Sono sopravvissuto alla Fase Uno delle feste di fine anno. Il Natale è ormai alle spalle, archiviato senza grossi problemi - ora però arriva la parte più difficile: superare senza (troppi) danni anche il Capodanno.

Bah, vedremoÂ…

Google, tu quoque

Qualche tempo fa avevo avuto modo di apprezzare i messaggi registrati associati al 187 di Telecom Italia; ora anche Google - in particolare, GMail - pare mostrare una forte tendenza alla italianizzazione:

"Errore del server

Gmail non è temporaneamente disponibile. Incrocia le dita e riprova tra qualche minuto. Ci scusiamo per il disagio."

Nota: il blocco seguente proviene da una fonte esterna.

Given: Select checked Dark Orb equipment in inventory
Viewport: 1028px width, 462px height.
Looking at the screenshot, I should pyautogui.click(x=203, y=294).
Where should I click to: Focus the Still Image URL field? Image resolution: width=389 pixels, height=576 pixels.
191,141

Divertente... mooolto divertente...

 

Buon Natale

Nei giorni scorsi avrei avuto un sacco di cose da scrivere ma non ho mai avuto tempo, oggi mi viene in mente solo questo: Buon Natale, a tutti/e (menzione speciale per Ciottolina - fatti viva, piccola peste!).


Ehm...


Va bene che, come già scritto in passato, vado matto per matite, penne e affini, ma...

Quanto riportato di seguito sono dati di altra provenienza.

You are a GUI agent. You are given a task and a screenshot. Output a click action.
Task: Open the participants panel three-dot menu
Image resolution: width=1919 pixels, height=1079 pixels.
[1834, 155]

...acquistare una confezione da 12 (dodici) stilografiche usa e getta Pilot V-Pen, come ho fatto oggi, è una cosa che un po' lascia perplesso perfino me.

Dev'essere un problema di carenza d'affetto: le donne in questi casi comprano interi negozi di scarpe, io mi procuro chili di grafite e litri d'inchiostro.


Ai confini della decenza

Telefono al 187 di Telecom Italia. Mi sorbisco tutte le ç@#%$! Pubblicità Regresso, le mirabolanti offerte, le commoventi suppliche, le impareggiabili descrizioni delle magnifiche sorti e progressive, e finalmente riesco a effettuare la mia selezione. Una voce registrata mi annuncia che dovrò attendere in linea almeno quattro minuti prima di poter parlare con un operatore. Fin qui tutto nella norma, direi: non mi aspettavo certo una risposta istantanea, conosco l'efficienza del servizio. Il messaggio successivo, però, mi giunge nuovo, e mi lascia piùccheppepplesso:
La preghiamo di attendere. Effettivamente c'è molto traffico e gli operatori sono impegnati. Abbiamo ragione di ritenere che il primo operatore libero risponderà. Grazie.
Hanno ragione di ritenere? Cioè, in altre parole, si dice, si mormora, pare che, forse, non è sicuro? Ohè ragazzi, ma scherziamo? Non ho parole...

Mai più senza

Mai più senza Internet, intendo. Dico sul serio, non sto facendo dell'ironia.
Sono partito per quella che doveva essere una settimana scarsa di vacanza (non programmata) presso degli amici abruzzesi senza portarmi dietro il mio fido portatile ("tanto mi collego lo stesso, che problema c'è?") e mi sono ritrovato a trascorrere quindici giorni collegato al resto del mondo solo tramite televisione generalista e telefono cellulare GSM (quindi: no e-mail, no Internétte, no GPRS-UMTS-EDGE-You-Name-It...).
Il raddoppio della vacanza mi ha fatto piacere, non dico di no - bel paesino, bei paesaggi, cibo buono: solo il tempo è stato sempre bruttino - ma ieri sera sono rientrato a casa in piena fase terminale di una crisi di astinenza (da Rete, sia chiaro) che neanche Lapo Elkann...
Appena arrivato ho dato un'occhiata alle mie caselle e-mail - tonnellate di spam, come prevedibile, sulla casella Yahoo! che uso come indirizzo "da battaglia" - e poi ho fatto un giro per blog e siti vari: direi che mi sono perso un macello di cose, in buona parte ormai non commentabili in quanto "passate di cottura".
Oh, beh... mi servirà per la prossima volta: mai più affrontare un viaggio senza la ragionevole certezza di potersi collegare alla Rete - piuttosto, rinunciare al viaggio, come male minore.
Mi scuso con i miei ventiquattro (?) lettori - ma soprattutto con le mie lettrici :-) - per non avere dato segni di vita nelle ultime due settimane, e ringrazio e saluto in particolare Aruki, Medicus ed EccomiQui -  un bacione a tutte.
Domani (anzi: oggi, ormai)  sarà  una giornata campale - dovrò far ripartire tutto l'ambaradan, lavorativo e non - ma conto comunque di farmi vivo, qui o sui vostri blog.